Someone seriously needs to get Sindarin and Quenya on Duolingo!! Even though I know that the language isn't officially complete, can't they just put what they know on their site to help people learn it?!?
Why is Sindarin and Quenya not available on Duolingo?
The problem is not just that nobody signed the languages off as complete, but that - depending on the certainty you need - we actually know relatively few things about Quenya and Sindarin:
- Much we know is conflicting and people won't necessarily agree how to resolve those issues. As an example, here are a couple of quotes from Tolkien about negation:
- Delete √AL|LA “not”. Quite unsuitable. AL, LA have already too much to do.
- û will not do. [...] The negative lá simply denies that the positive statement is true in fact.

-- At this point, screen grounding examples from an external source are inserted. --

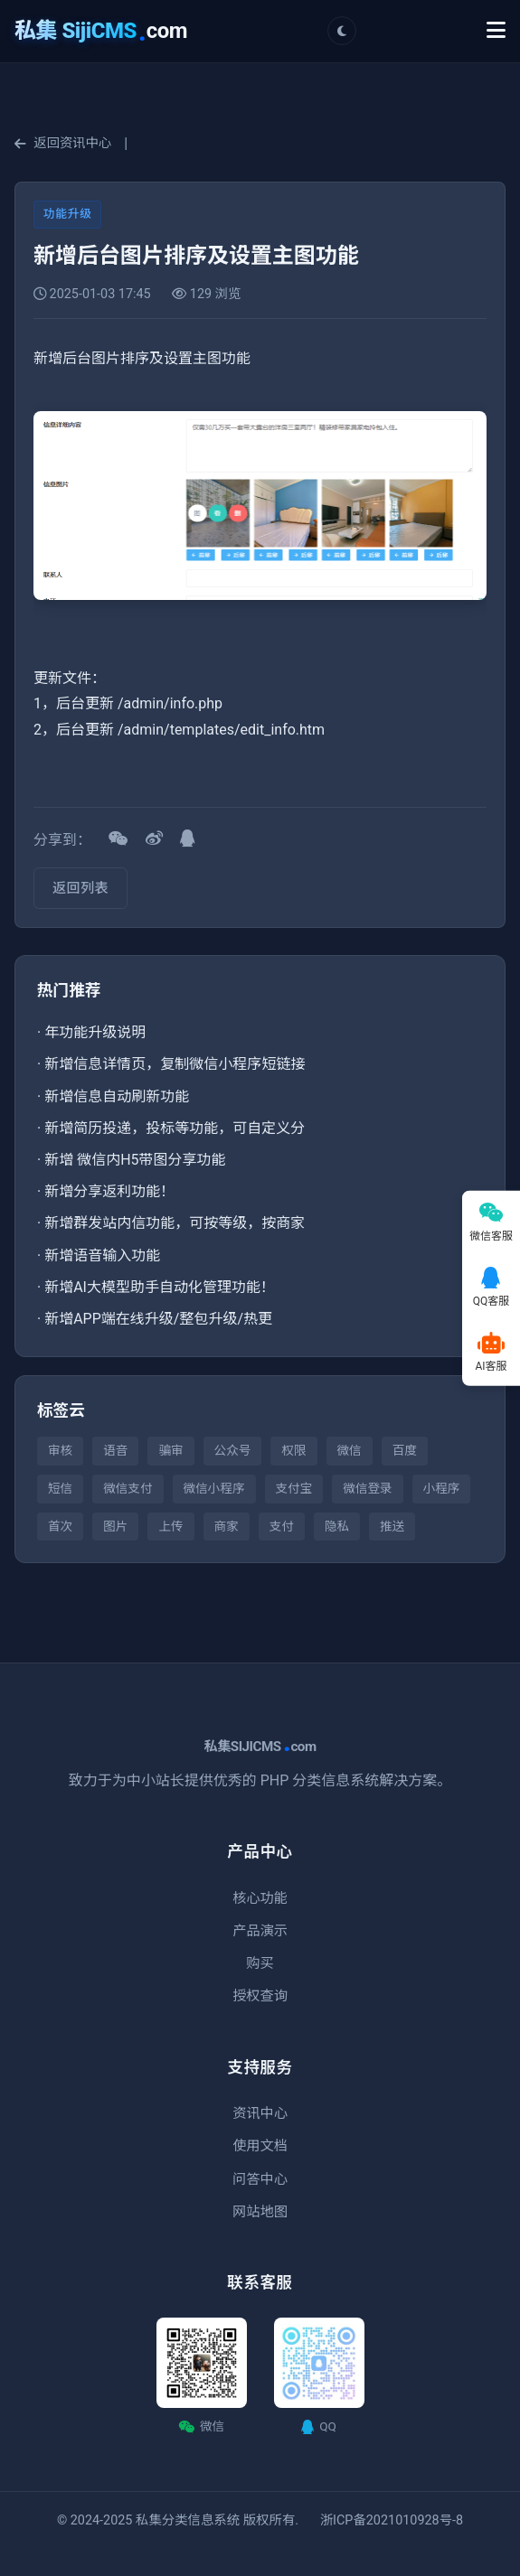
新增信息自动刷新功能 (116, 1096)
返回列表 (80, 888)
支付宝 (294, 1488)
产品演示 (260, 1931)
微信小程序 (214, 1488)
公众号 (232, 1450)
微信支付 (127, 1488)
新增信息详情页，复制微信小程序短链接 (174, 1064)
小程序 (441, 1488)
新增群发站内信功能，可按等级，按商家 (174, 1223)
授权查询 (260, 1996)
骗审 (170, 1450)
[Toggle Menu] (496, 30)
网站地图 (260, 2212)
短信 (60, 1488)
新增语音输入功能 (102, 1255)
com (100, 31)
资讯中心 (260, 2113)
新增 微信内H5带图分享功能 (134, 1159)
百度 (404, 1450)
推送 (392, 1526)
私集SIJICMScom (259, 1746)
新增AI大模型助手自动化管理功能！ (159, 1287)
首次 (60, 1526)
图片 (115, 1526)
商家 (226, 1526)
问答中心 (260, 2179)
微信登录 (367, 1488)
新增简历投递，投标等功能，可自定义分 (174, 1128)
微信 (349, 1450)
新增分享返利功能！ (109, 1191)
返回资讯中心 (62, 143)
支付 (281, 1526)
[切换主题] (341, 30)
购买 (259, 1963)
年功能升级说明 (95, 1032)
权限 (293, 1450)
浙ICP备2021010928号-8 (391, 2520)
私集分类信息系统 (188, 2520)
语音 (115, 1450)
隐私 (337, 1526)
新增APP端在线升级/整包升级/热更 (158, 1318)
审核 (60, 1450)
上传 (170, 1526)
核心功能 (260, 1898)
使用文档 (260, 2146)
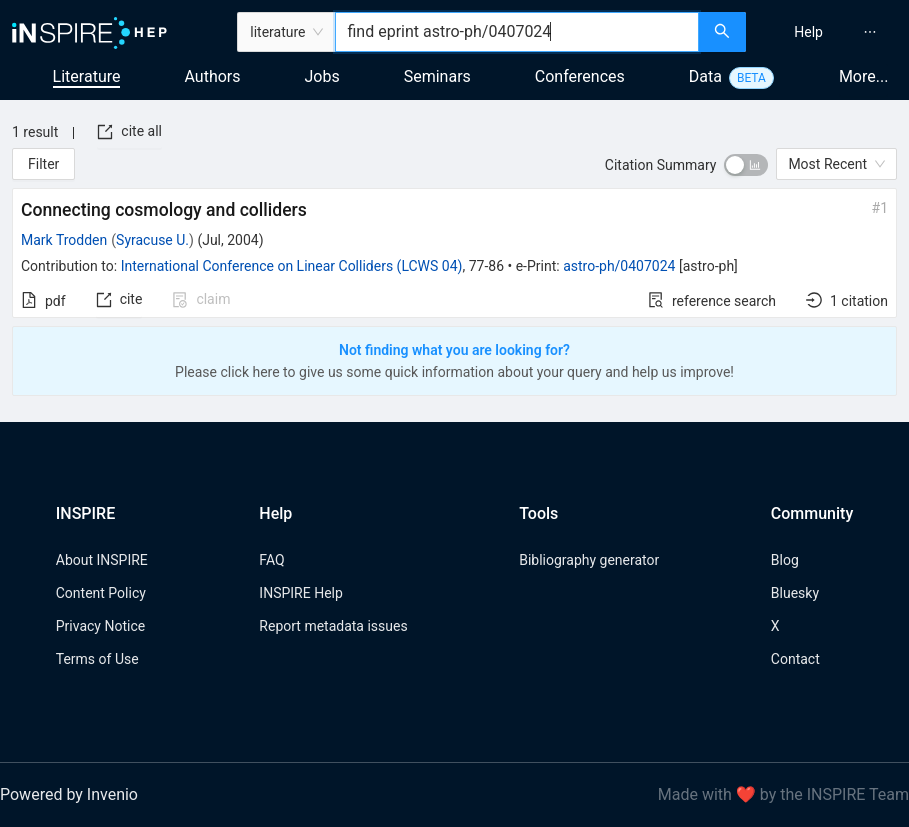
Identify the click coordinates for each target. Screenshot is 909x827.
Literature (87, 76)
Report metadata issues (333, 626)
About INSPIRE (102, 560)
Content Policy (101, 593)
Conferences (580, 76)
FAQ (271, 560)
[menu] (830, 32)
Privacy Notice (100, 626)
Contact (795, 659)
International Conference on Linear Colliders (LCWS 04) (292, 266)
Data (705, 76)
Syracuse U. (152, 240)
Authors (212, 76)
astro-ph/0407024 (619, 266)
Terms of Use (97, 659)
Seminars (437, 76)
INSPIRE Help (300, 593)
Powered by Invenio (69, 794)
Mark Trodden (64, 240)
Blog (785, 560)
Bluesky (795, 593)
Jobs (322, 76)
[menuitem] (808, 32)
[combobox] (516, 32)
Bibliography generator (589, 560)
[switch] (746, 165)
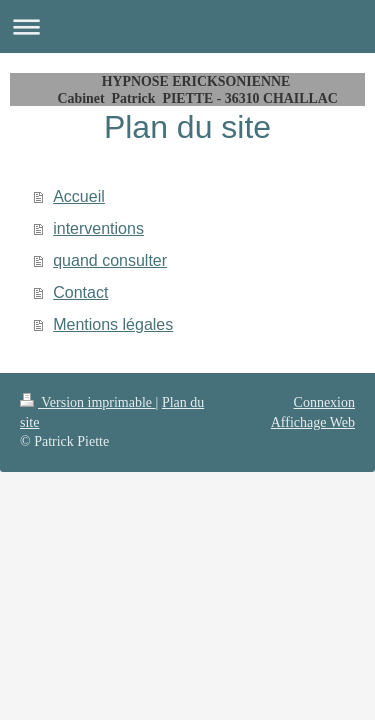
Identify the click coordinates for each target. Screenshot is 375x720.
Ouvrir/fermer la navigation (187, 26)
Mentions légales (113, 324)
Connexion (324, 402)
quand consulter (110, 260)
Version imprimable (88, 402)
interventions (98, 228)
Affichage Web (313, 422)
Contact (80, 292)
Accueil (79, 196)
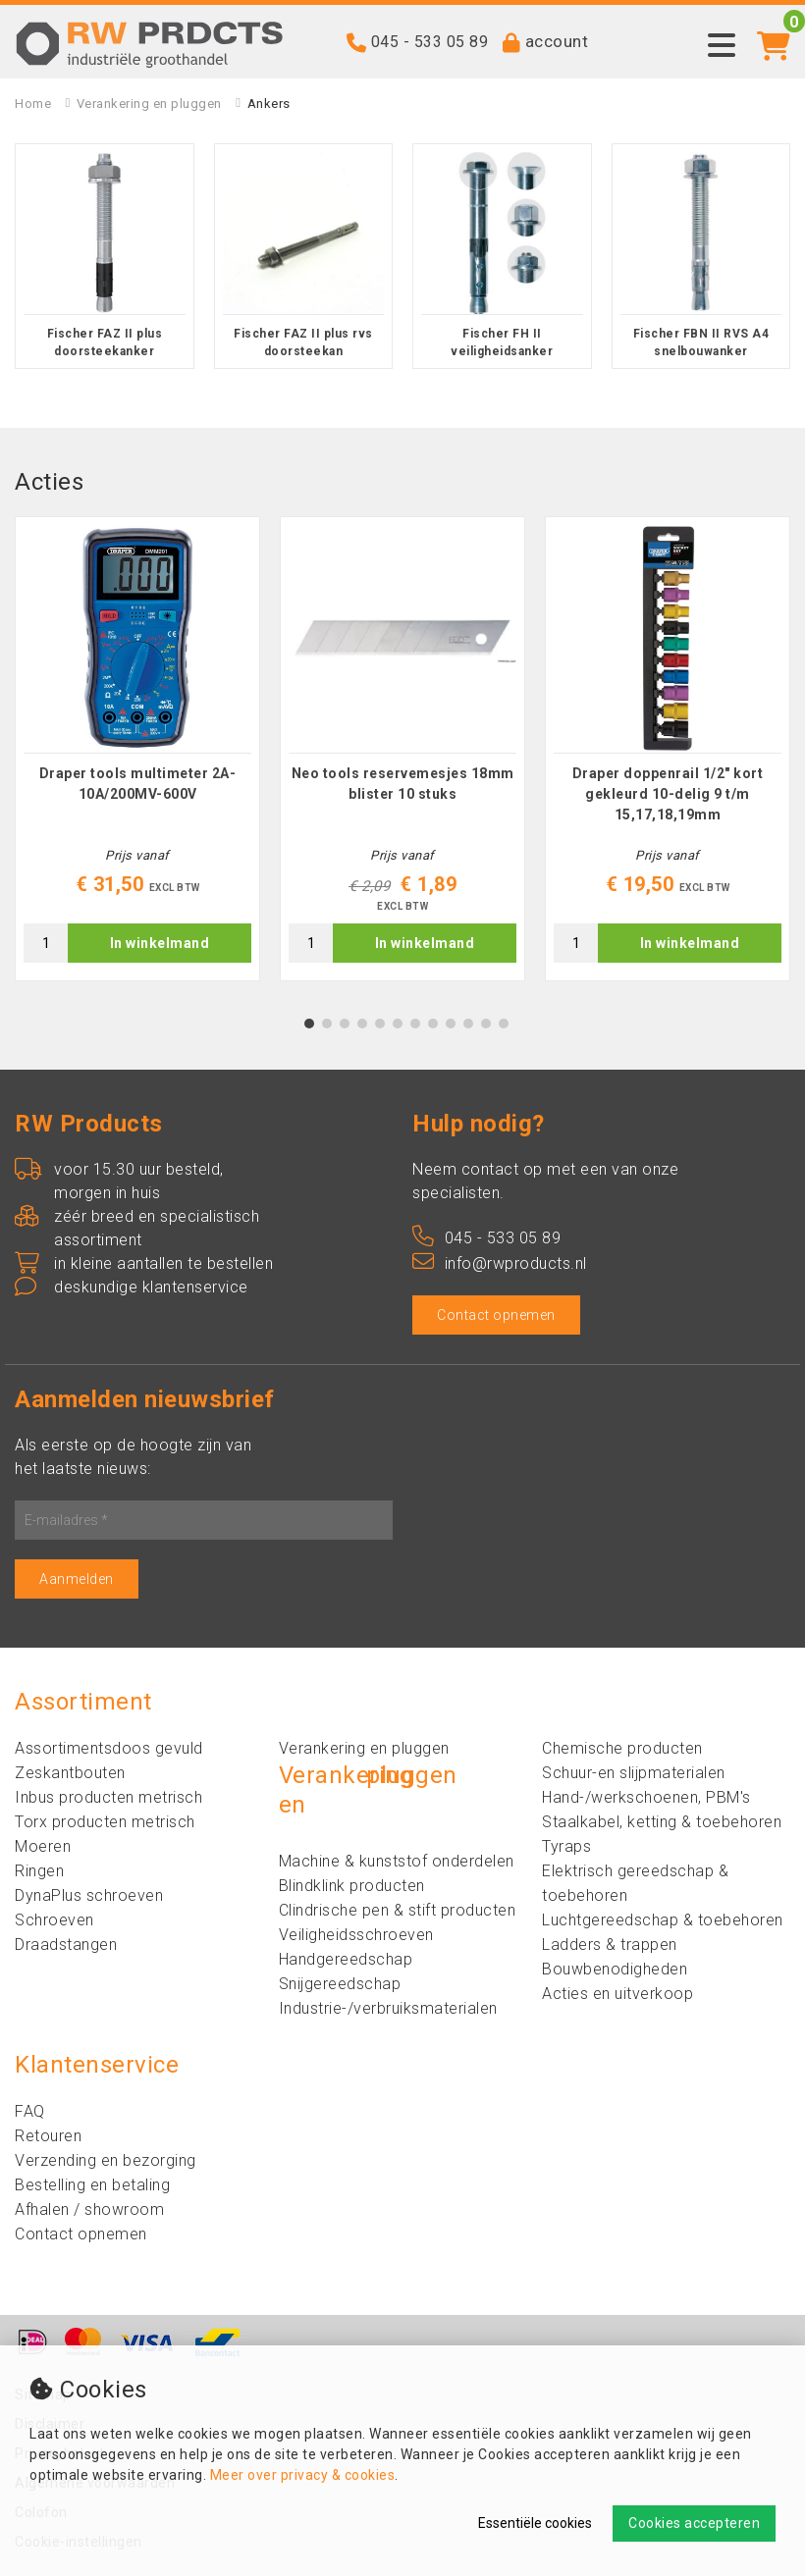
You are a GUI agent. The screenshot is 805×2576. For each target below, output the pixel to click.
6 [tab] (398, 1023)
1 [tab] (309, 1023)
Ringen (39, 1871)
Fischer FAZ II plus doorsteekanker (105, 342)
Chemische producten (622, 1748)
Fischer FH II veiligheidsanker (502, 342)
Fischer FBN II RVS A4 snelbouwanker (701, 342)
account (557, 41)
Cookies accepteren (694, 2523)
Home (33, 103)
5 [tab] (380, 1023)
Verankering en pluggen (149, 103)
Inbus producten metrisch (108, 1797)
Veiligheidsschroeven (356, 1934)
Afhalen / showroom (89, 2209)
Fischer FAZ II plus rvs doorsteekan (303, 342)
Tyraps (566, 1846)
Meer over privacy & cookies (303, 2475)
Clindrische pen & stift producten (397, 1910)
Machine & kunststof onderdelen (396, 1861)
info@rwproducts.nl (499, 1263)
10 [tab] (468, 1023)
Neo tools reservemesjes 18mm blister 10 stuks (403, 783)
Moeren (43, 1846)
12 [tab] (504, 1023)
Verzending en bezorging (105, 2160)
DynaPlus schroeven (89, 1895)
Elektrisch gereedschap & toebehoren (635, 1883)
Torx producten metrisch (105, 1822)
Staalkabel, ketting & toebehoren (661, 1822)
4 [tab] (362, 1023)
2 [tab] (327, 1023)
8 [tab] (433, 1023)
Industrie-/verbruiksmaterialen (388, 2008)
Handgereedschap (346, 1959)
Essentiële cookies (535, 2523)
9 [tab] (451, 1023)
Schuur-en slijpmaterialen (633, 1772)
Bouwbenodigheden (614, 1969)
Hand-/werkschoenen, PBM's (646, 1797)
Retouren (48, 2136)
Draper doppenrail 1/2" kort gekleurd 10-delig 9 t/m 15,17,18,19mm (668, 793)
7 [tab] (415, 1023)
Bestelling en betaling (92, 2185)
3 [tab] (345, 1023)
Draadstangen (66, 1944)
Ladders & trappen (609, 1944)
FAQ (30, 2111)
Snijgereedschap (340, 1983)
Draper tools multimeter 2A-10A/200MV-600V (138, 783)
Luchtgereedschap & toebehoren (662, 1920)
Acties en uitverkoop (617, 1993)
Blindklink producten (352, 1885)
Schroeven (54, 1920)
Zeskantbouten (70, 1772)
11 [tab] (486, 1023)
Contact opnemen (496, 1315)
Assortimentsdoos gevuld (109, 1748)
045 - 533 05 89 (430, 41)
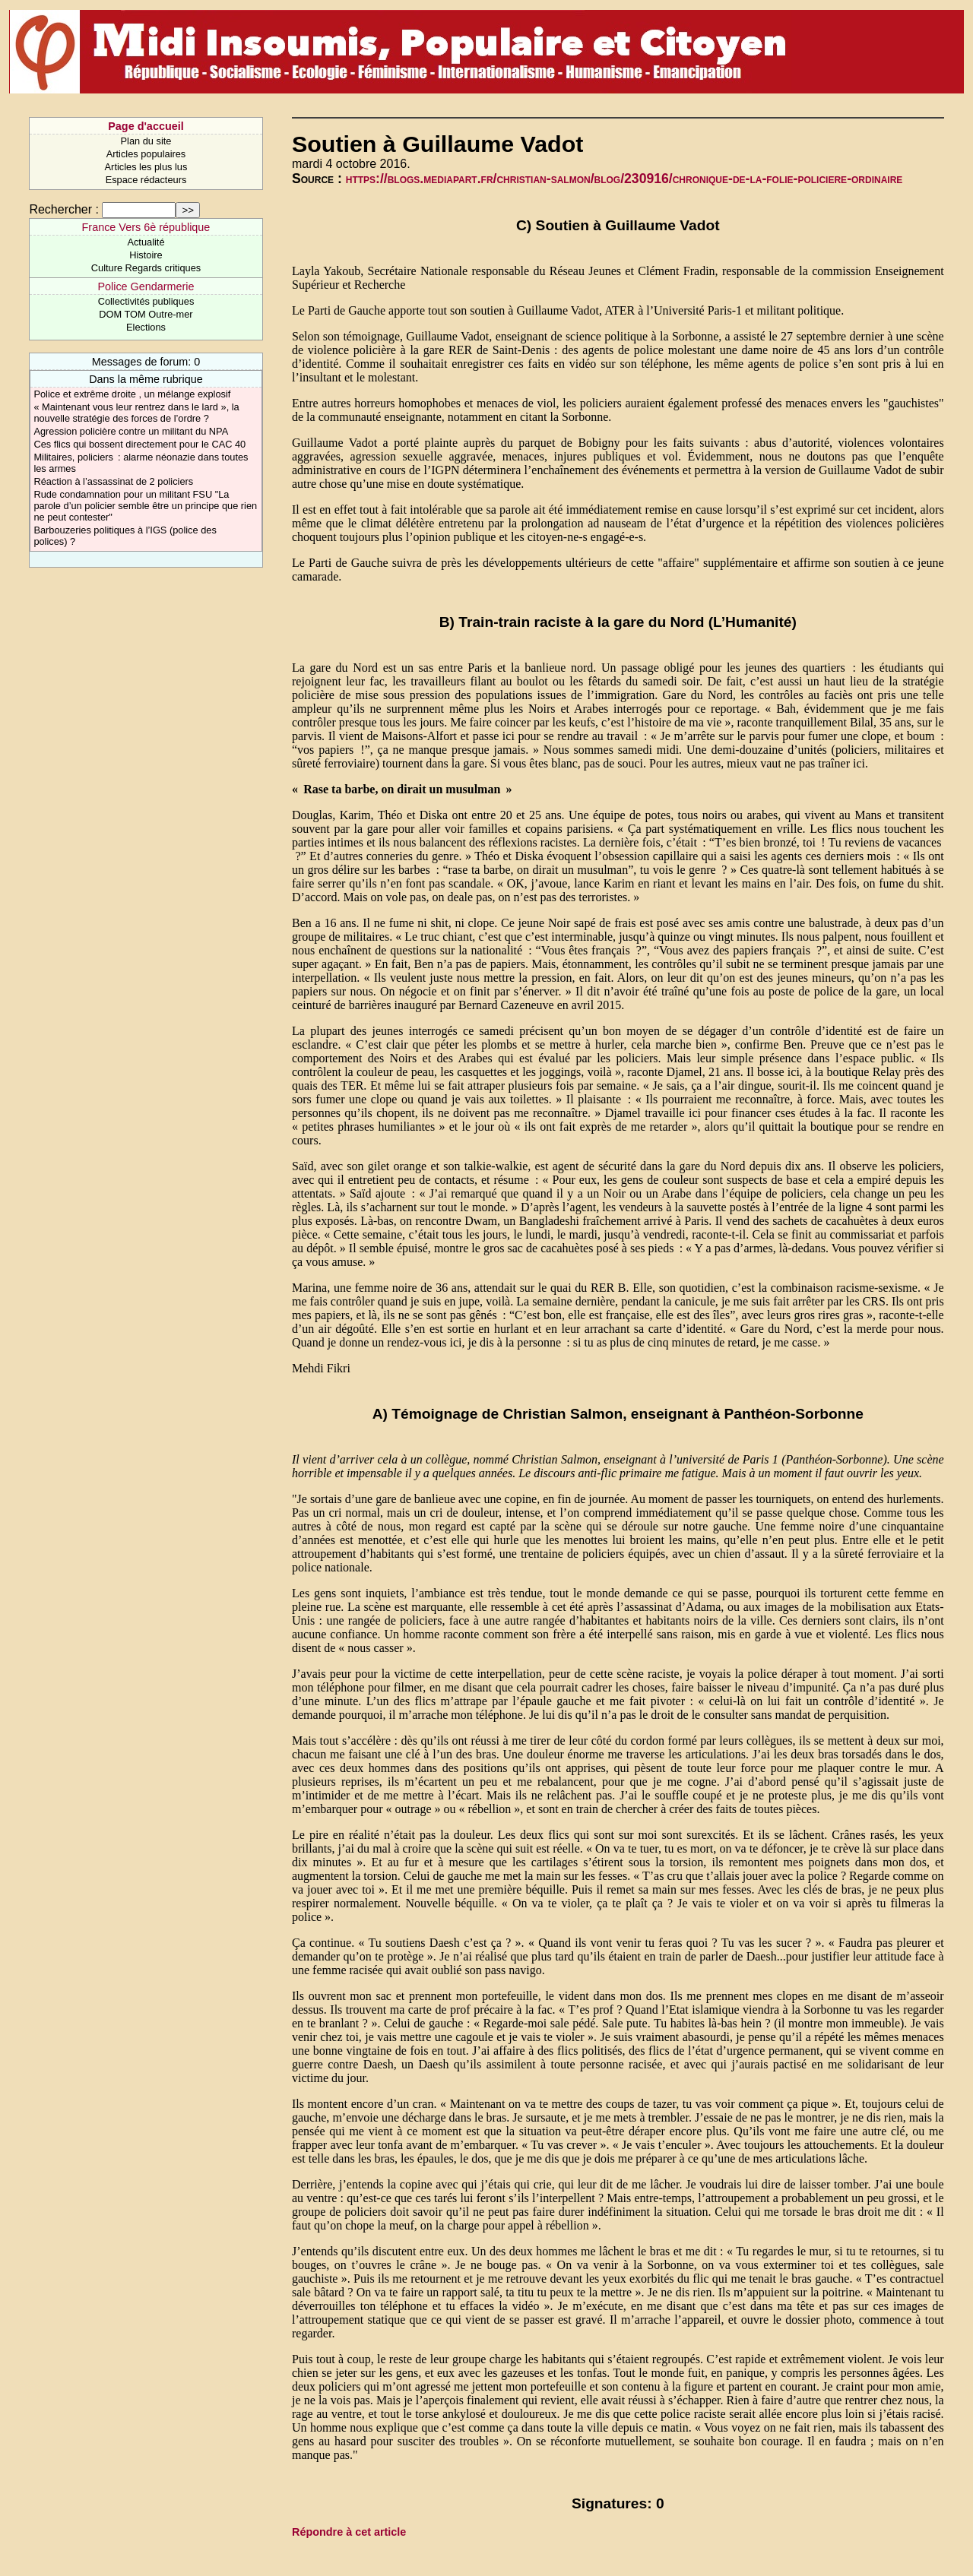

- ú should remain, but with the sense “bad, uneasy, hard”
- Back to ú. lá can be beyond ... ū should be negative particle
- Tolkien's notes are not published in full yet, which makes everything we think we know preliminary, e. g. it was once thought that the regular past of a verb like nor- should be norn based on early evidence, but it turns out that there was a conceptional shift on Tolkien's part later that makes its regular past onur in Sindarin.
- Many things aren't known explicitly but are inferred from the examples we see, and people disagree on how to interpret those.
That all means that duolingo isn't really a good medium to present Tolkien's languages in an adequate way with all their revisions, conceptual vacilation, contested hypotheses and vocabulary gaps. I honestly don't understand why it needs to be duolingo: people have written good resources about both Sindarin and Quenya (Atanquesta, Gelio Edhellen, Eldamo), there are discussion and study groups etc.
Another thing: creating a course about Elvish is comparatively doable, but maintaining it is hard, because with every new publication of source material, you need to update it, sometimes in radical ways, e. g. when we'll get more information on pronouns (which we hopefully will in a couple of years), that will affect practically every lesson. Fighting all the outdated Elvish on the internet, whose authors abandoned their projects (after 15 years or more of dedicated work mind you; "I promise, I won't stop" really doesn't help because much can change in that time span), already is a major problem, but when a seemingly official course (another thing many experts aren't going to like) on duolingo gets outdated, it'll be especially worse.